_Data excerpts_
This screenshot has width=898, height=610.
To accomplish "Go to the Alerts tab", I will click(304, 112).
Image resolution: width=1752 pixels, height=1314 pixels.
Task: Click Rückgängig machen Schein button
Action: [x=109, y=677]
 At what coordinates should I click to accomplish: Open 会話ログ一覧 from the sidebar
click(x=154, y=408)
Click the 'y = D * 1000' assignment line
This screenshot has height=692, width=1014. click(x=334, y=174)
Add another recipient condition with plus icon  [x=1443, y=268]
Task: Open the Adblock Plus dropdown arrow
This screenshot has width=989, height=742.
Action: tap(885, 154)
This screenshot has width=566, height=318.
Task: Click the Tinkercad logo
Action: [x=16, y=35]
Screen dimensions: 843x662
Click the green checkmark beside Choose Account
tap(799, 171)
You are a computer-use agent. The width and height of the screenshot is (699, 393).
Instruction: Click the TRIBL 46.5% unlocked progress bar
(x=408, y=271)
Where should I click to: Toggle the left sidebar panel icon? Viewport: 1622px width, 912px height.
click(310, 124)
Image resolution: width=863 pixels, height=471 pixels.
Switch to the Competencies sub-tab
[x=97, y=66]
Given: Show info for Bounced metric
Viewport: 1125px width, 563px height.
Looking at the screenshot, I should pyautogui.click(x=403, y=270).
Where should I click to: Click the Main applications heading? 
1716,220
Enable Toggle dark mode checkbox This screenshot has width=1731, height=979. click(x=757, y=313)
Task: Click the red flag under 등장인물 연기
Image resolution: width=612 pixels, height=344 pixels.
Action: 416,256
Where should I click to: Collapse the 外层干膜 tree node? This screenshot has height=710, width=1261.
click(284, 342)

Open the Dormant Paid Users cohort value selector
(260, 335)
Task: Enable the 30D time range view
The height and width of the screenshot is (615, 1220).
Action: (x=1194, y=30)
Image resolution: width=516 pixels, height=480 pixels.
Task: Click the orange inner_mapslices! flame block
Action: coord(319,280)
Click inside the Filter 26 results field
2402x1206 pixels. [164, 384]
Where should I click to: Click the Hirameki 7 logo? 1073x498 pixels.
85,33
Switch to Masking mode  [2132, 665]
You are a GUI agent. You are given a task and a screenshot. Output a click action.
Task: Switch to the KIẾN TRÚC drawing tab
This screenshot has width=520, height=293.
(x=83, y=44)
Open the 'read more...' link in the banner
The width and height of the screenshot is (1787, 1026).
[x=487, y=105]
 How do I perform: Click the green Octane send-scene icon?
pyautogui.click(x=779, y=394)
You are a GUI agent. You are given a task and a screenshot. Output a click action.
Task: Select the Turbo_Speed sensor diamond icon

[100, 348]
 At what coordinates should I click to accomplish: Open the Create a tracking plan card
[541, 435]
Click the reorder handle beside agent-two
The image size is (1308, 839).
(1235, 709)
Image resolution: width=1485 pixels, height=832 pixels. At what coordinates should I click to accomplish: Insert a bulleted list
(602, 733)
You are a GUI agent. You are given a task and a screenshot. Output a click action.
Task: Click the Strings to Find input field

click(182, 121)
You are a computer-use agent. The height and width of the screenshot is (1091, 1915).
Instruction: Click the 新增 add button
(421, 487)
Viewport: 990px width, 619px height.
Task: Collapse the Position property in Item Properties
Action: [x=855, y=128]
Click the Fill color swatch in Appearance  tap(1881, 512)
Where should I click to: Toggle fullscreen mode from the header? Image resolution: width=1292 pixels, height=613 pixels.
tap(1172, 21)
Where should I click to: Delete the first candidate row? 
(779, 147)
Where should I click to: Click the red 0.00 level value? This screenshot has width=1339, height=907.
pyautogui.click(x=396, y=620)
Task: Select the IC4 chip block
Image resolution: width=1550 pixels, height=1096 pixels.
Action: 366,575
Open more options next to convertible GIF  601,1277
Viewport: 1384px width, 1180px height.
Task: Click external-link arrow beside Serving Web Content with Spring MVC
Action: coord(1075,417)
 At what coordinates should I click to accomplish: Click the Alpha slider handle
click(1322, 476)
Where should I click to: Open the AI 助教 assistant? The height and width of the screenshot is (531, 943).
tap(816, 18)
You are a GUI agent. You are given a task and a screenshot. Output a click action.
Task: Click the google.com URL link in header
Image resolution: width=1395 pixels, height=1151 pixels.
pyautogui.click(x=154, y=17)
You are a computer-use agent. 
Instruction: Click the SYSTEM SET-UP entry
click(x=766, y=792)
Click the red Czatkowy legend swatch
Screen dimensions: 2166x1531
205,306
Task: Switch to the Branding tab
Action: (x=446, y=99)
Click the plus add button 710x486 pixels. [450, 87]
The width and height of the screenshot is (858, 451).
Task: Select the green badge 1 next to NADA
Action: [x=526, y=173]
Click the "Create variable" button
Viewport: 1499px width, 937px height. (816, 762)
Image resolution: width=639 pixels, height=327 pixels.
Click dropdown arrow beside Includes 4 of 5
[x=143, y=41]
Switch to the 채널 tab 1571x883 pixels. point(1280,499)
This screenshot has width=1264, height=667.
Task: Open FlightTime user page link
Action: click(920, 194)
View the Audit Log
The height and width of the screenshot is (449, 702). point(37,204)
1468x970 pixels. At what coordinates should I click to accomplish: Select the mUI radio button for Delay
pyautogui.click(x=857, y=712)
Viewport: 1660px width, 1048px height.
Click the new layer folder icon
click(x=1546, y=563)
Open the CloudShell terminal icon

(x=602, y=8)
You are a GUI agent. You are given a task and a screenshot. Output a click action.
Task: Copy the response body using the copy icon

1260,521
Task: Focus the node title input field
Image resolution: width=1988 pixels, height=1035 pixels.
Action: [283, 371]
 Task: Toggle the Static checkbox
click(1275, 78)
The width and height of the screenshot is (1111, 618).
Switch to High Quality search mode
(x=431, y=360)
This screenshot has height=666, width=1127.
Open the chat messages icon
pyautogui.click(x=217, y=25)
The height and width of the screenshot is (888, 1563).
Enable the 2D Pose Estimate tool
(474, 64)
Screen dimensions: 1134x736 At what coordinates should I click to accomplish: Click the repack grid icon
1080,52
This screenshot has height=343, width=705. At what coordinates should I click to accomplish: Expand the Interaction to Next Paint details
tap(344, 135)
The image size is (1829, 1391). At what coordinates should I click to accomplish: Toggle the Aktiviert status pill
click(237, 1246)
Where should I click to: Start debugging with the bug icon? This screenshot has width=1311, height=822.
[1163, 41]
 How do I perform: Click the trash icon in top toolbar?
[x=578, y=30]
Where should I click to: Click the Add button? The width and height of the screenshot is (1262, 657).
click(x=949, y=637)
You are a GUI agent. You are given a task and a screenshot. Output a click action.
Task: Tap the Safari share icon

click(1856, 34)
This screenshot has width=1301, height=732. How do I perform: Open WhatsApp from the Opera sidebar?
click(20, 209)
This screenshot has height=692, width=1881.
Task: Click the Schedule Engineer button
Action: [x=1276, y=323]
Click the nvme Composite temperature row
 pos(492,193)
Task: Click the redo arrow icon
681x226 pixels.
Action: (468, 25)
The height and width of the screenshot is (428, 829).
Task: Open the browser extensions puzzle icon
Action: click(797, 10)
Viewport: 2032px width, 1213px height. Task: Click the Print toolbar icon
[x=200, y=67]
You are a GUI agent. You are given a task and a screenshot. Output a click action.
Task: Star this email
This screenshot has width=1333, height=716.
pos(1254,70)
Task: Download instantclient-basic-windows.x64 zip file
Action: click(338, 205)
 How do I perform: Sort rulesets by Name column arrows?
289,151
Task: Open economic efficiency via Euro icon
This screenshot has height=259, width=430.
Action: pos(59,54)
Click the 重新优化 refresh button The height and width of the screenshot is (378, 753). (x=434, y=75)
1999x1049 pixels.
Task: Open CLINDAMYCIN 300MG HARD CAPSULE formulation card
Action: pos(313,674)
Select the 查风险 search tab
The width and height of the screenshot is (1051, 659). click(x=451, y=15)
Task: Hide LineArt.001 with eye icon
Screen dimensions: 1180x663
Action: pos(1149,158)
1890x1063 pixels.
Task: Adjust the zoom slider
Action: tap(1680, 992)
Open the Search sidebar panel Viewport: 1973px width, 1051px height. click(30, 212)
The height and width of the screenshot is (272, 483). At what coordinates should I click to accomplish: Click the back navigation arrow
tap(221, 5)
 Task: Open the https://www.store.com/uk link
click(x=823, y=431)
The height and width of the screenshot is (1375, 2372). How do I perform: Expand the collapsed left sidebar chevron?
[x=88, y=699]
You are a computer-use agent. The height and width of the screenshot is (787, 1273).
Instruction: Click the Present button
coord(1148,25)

_Directions for this task_
When a line in the data contains the string "computer", copy that line.

_Exercise result_
You are a computer-use agent. The width and height of the screenshot is (699, 393).
You are a computer-use agent. The height and width of the screenshot is (1091, 1915).
You are a computer-use agent. 
You are a computer-use agent. The height and width of the screenshot is (787, 1273).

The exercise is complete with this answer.